Pegasus News & Nutrition

Managing Horses with Obesity

In a trend that appears similar to that in the human population, obesity in the horse is becoming more common, and brings with it serious health implications. Information on body condition scores indicate that this is an issue affecting a large proportion of the global equine population. An Australian study, conducted in 2018, found that 43% of horses surveyed were in a body condition score (BSC) of 3.5 or above (Buckley et al, 2018), whilst researchers reported up to 45% of riding horse populations in the UK were overweight or obese (Longland et al, 2016).

Why should we, as horse owners, be concerned about this?
Equine obesity induces a pro-inflammatory state associated with a number of significant, long-term and potentially life-threatening diseases, as well as general health conditions, including arthritis due to excess joint loading. It increases the risk of equine metabolic syndrome (EMS) and insulin dysregulation (ID), both of which are predisposing factors for laminitis. Horses that are kept in overweight condition are more likely to suffer from laminitis (Robin et al, 2013). Here we summarise the nutritional and health considerations associated with obesity, and outline some tools for a sustainable weight management program.

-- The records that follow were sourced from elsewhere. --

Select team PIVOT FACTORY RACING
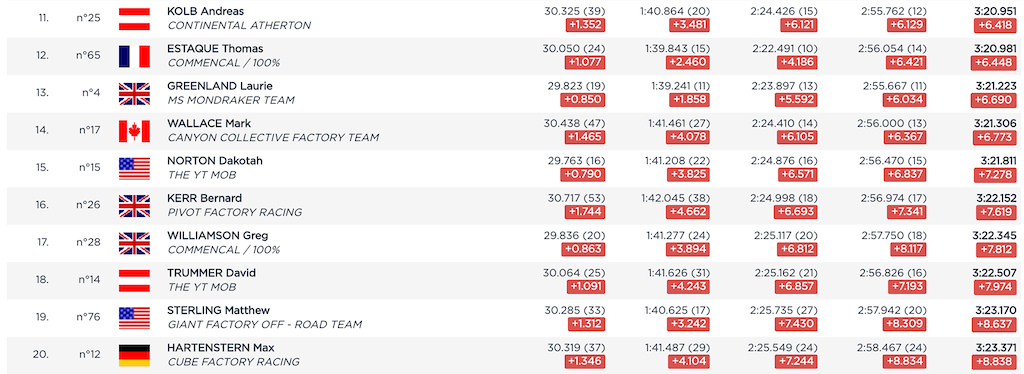 click(x=235, y=212)
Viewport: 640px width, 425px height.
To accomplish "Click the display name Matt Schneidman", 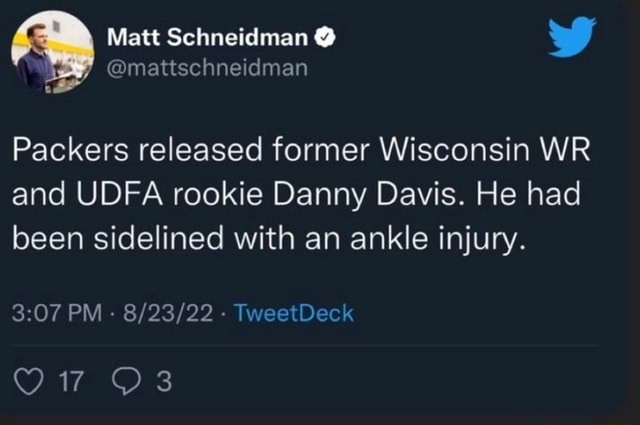I will click(209, 40).
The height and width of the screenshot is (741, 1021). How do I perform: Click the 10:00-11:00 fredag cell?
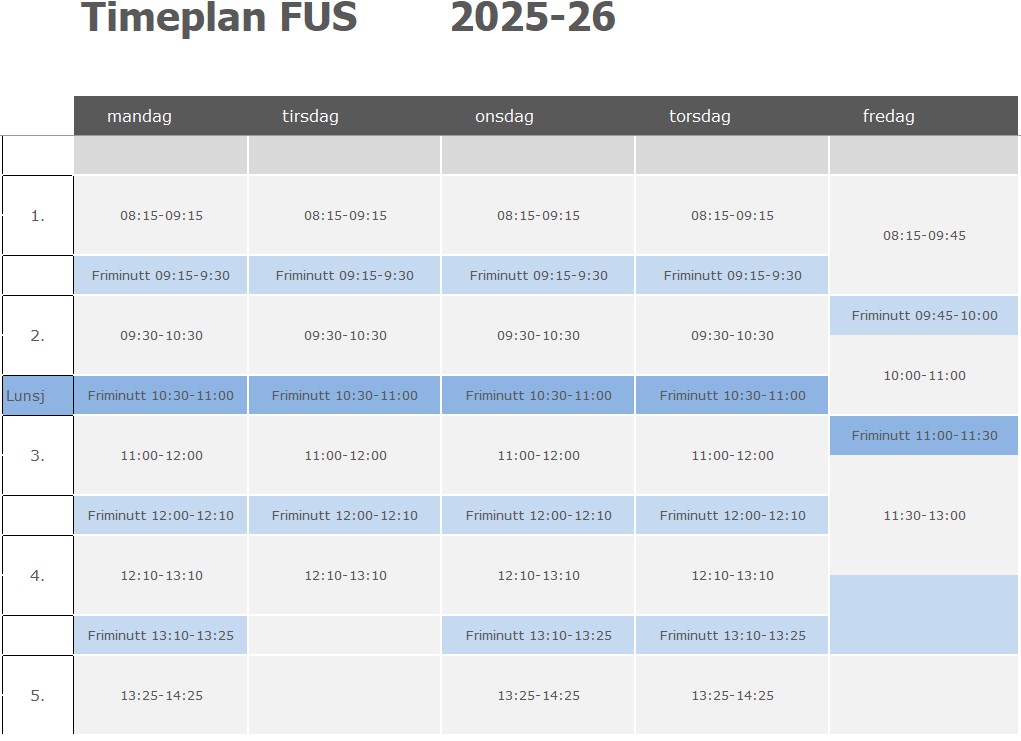coord(924,376)
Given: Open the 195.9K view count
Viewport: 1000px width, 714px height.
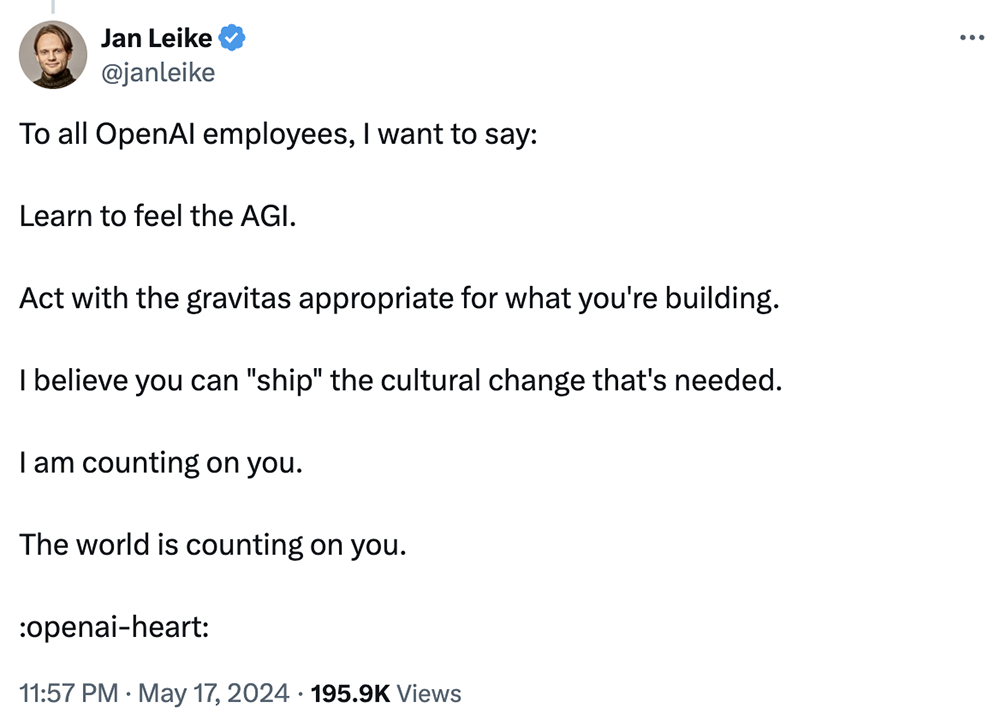Looking at the screenshot, I should tap(350, 693).
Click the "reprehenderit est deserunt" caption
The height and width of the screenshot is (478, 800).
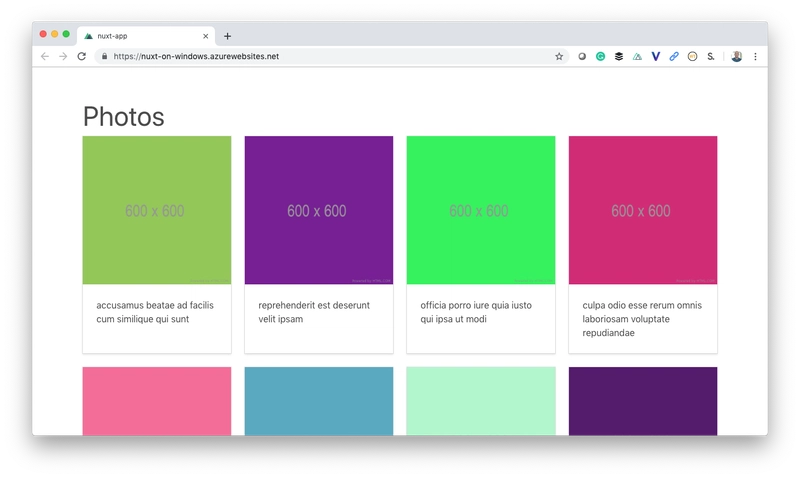[x=314, y=312]
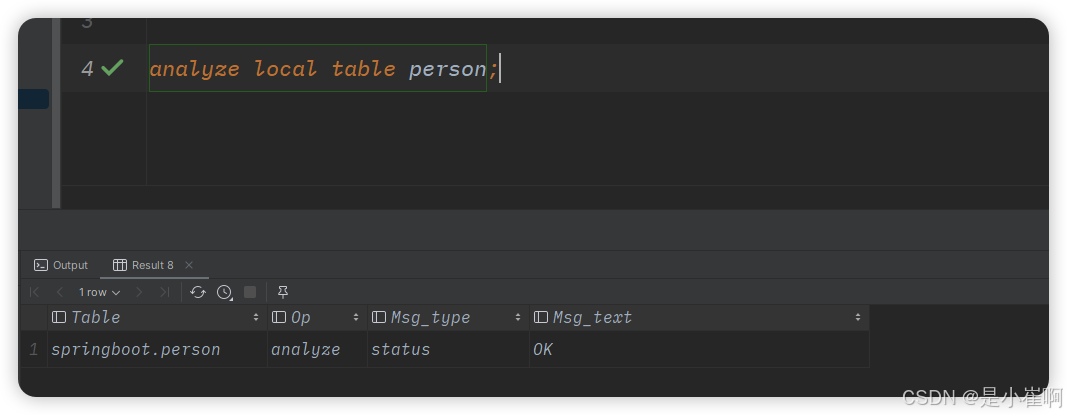This screenshot has height=415, width=1067.
Task: Click the stop execution square icon
Action: click(250, 292)
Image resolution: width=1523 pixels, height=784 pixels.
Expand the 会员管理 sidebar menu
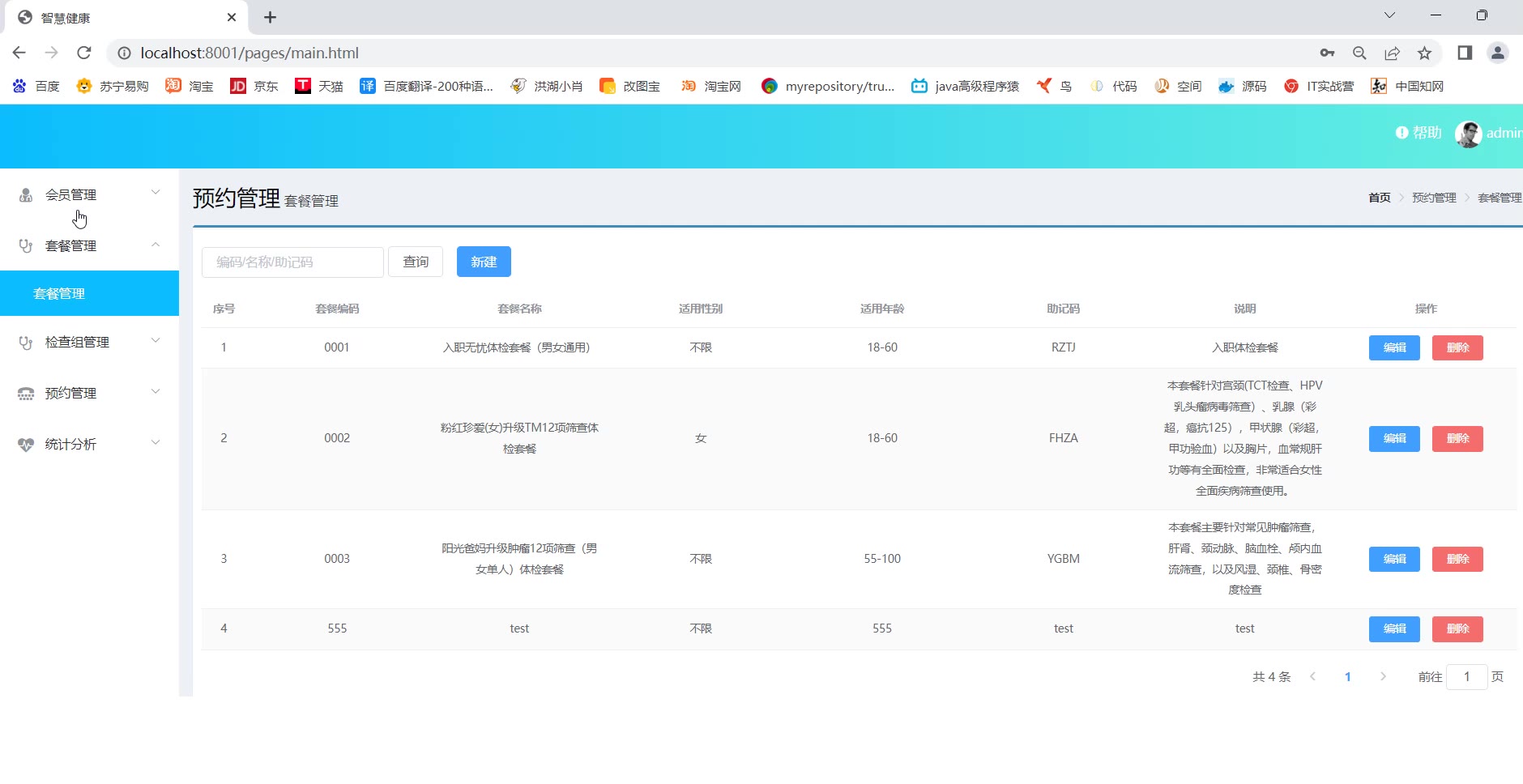pyautogui.click(x=89, y=194)
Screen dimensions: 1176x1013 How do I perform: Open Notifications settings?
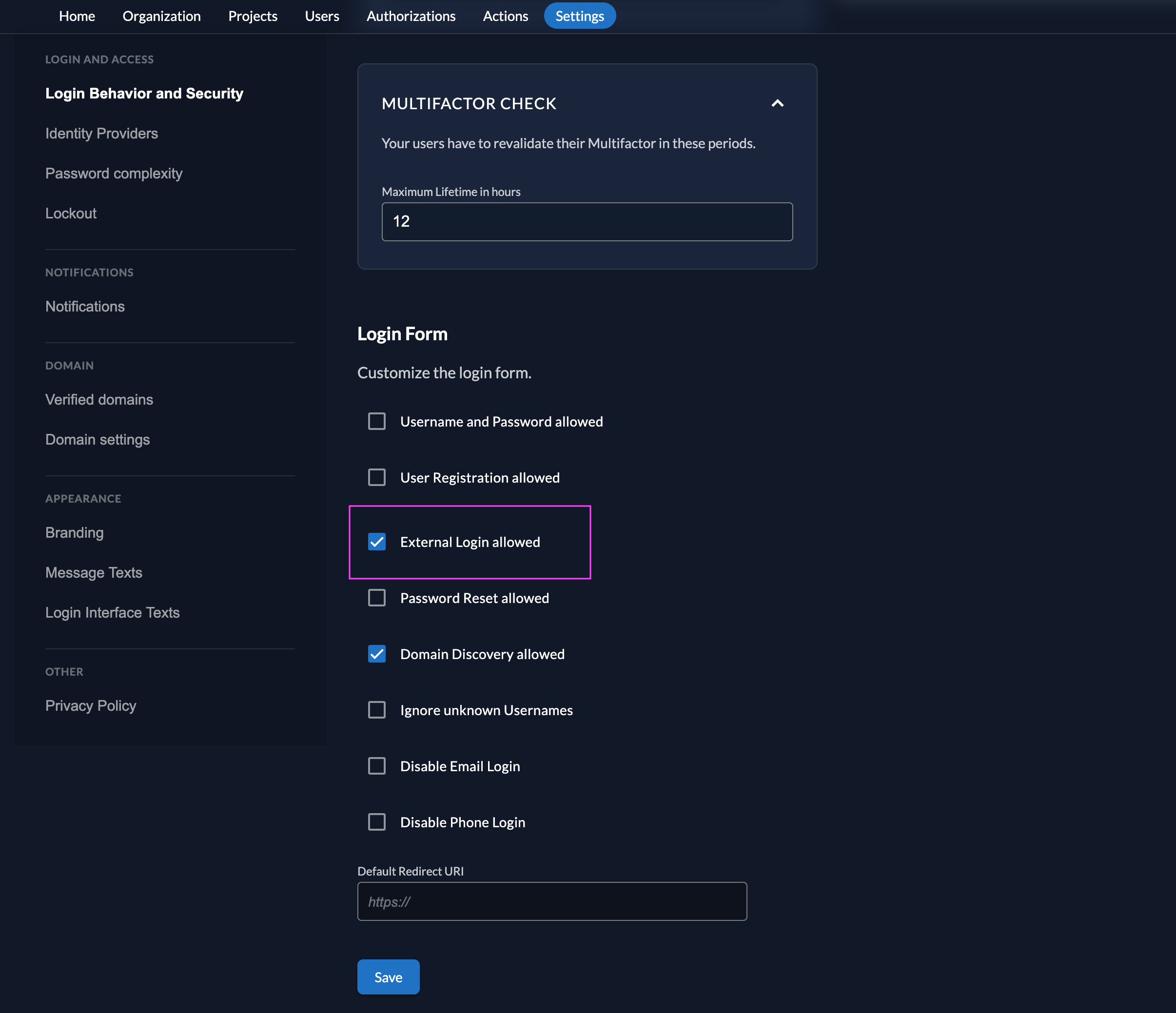click(85, 306)
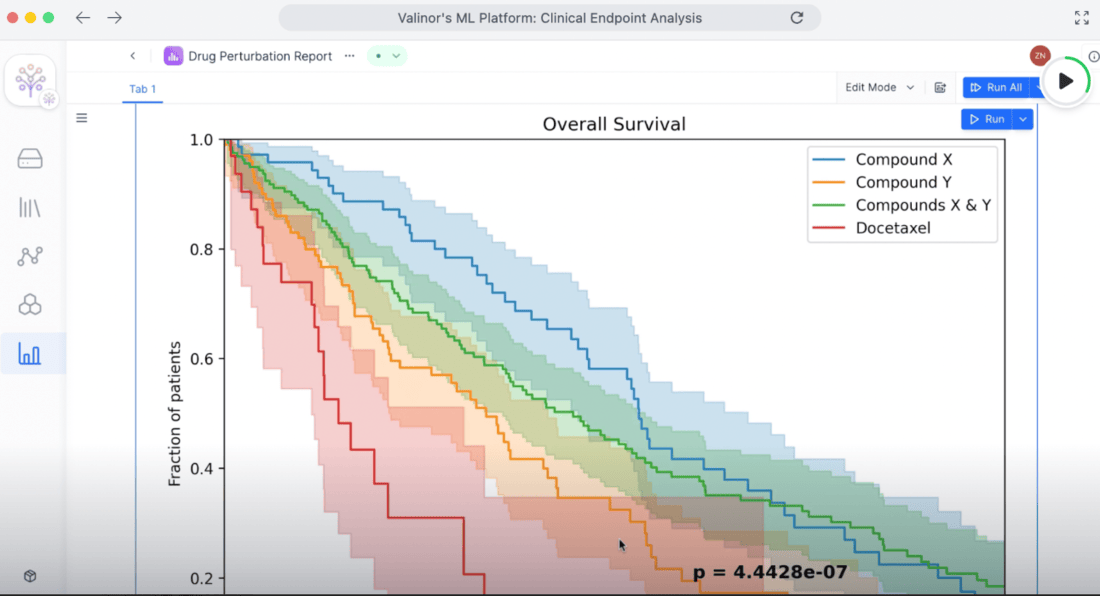
Task: Open the library books icon in sidebar
Action: [x=30, y=207]
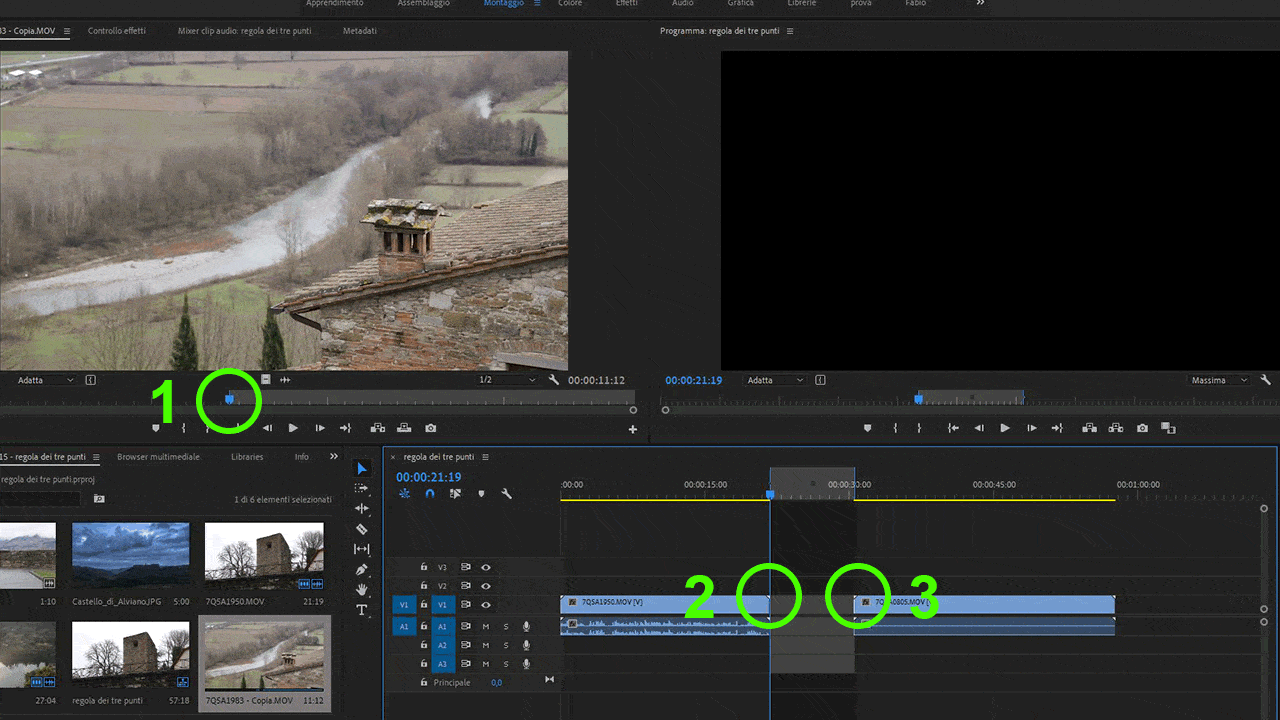Open the Massima resolution dropdown
Screen dimensions: 1280x720
pyautogui.click(x=1218, y=380)
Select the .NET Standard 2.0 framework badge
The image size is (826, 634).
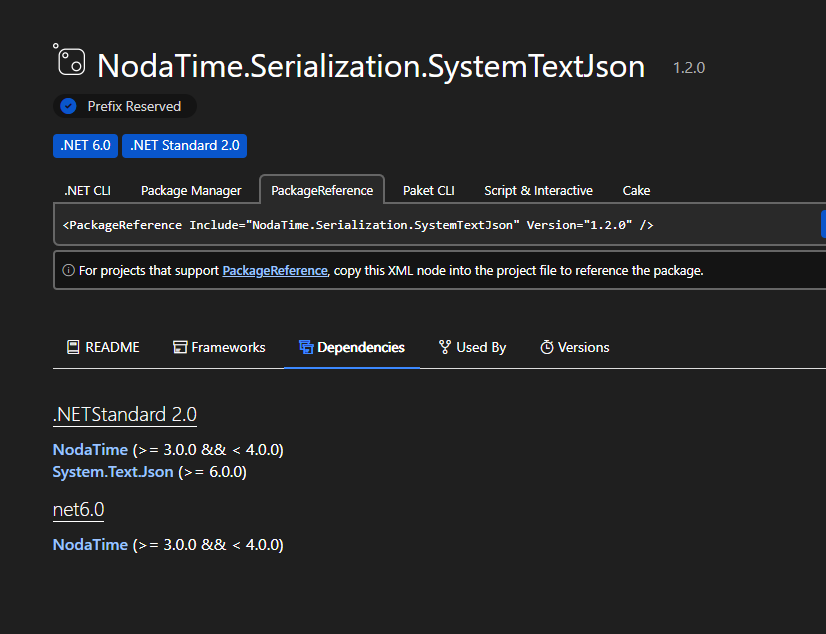click(184, 145)
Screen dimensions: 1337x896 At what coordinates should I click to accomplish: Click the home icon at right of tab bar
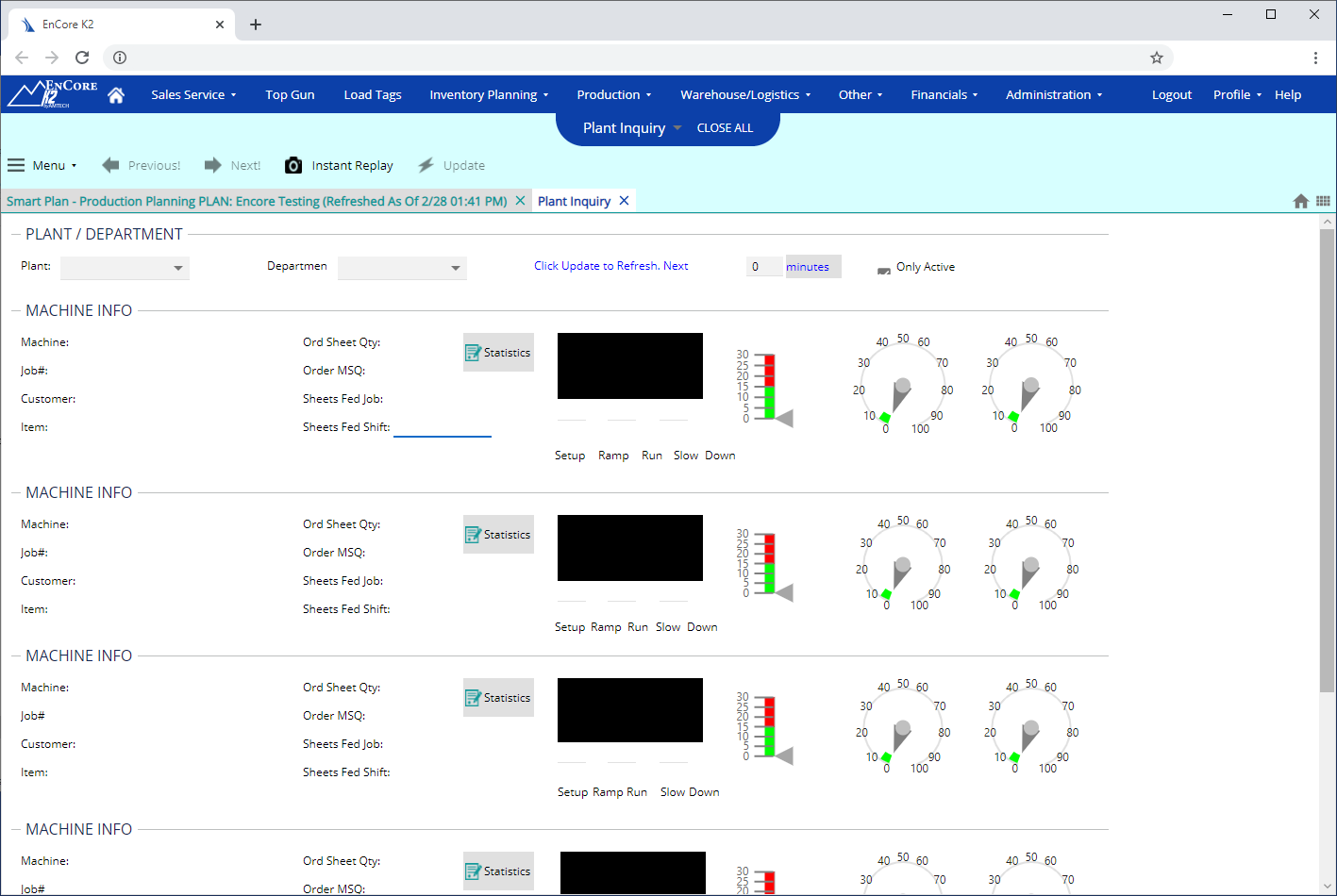1300,201
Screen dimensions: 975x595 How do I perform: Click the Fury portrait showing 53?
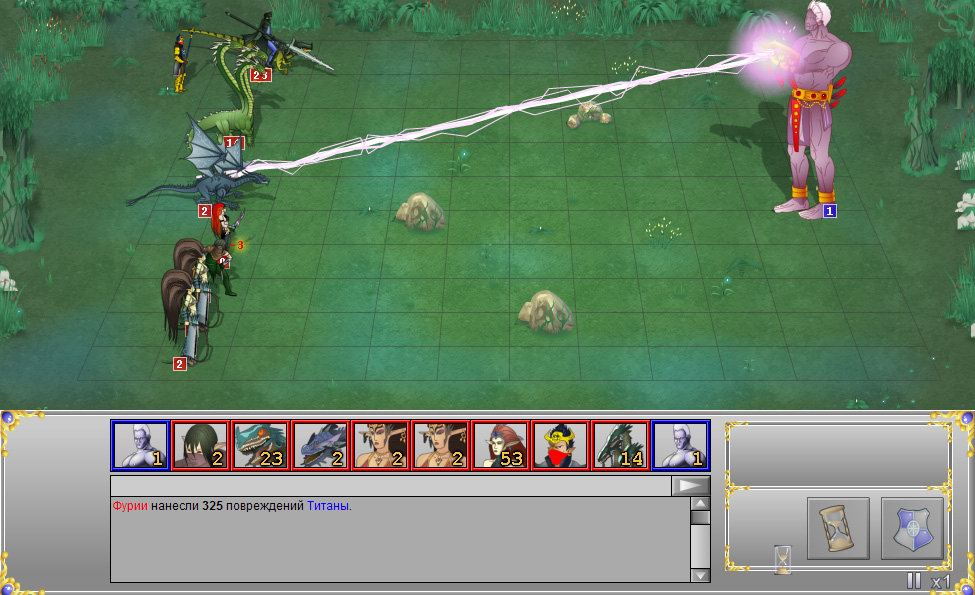(500, 445)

So, what is considered obese?
Body condition scoring is one of the best field tools to assess and monitor weight. Naturally, a horse’s ideal body condition score is somewhat relative to its breed and discipline, however, as a general rule, a BCS of 4-5 in the 0-5 BCS scale is considered to be overweight. Areas of adiposity vary among individual horses. Telltale signs of a horse carrying excess weight are a ‘gutter’ along the spine, ribs and pelvis being difficult to feel, a cresty neck, and fatty lumps appearing around the top of the tail and around the withers. However, some horses may have palpable or even visible ribs whilst retaining a large cresty neck. The Cresty Neck Score can be a useful tool in these cases. Avoiding obesity in horses and ponies through dietary management is always important. When obesity does occur, a feeding program to decrease body condition is required.

How does obesity occur?
Feed types, hay and pastures for horses have been significantly improved, in terms of quality, availability and energy content. Concurrently, many horses are managed with less physical activity and therefore have lower energy expenditure, whilst breeding for temperament ensures a more docile demeanour in horses, meaning they are less likely to burn calories due to excitement. Therefore, we have a combination of factors: reduced exercise, improved feed availability, the use of energy-dense feed substrates, smaller turnout areas and stabling; all of which can facilitate long-term, positive energy balances resulting in increases in BCS. The simple way to look at weight gain is that calorie input is greater than energy output. If the horse is overweight, we need to prepare a feeding plan that has a negative energy balance, in order to lose excess body weight.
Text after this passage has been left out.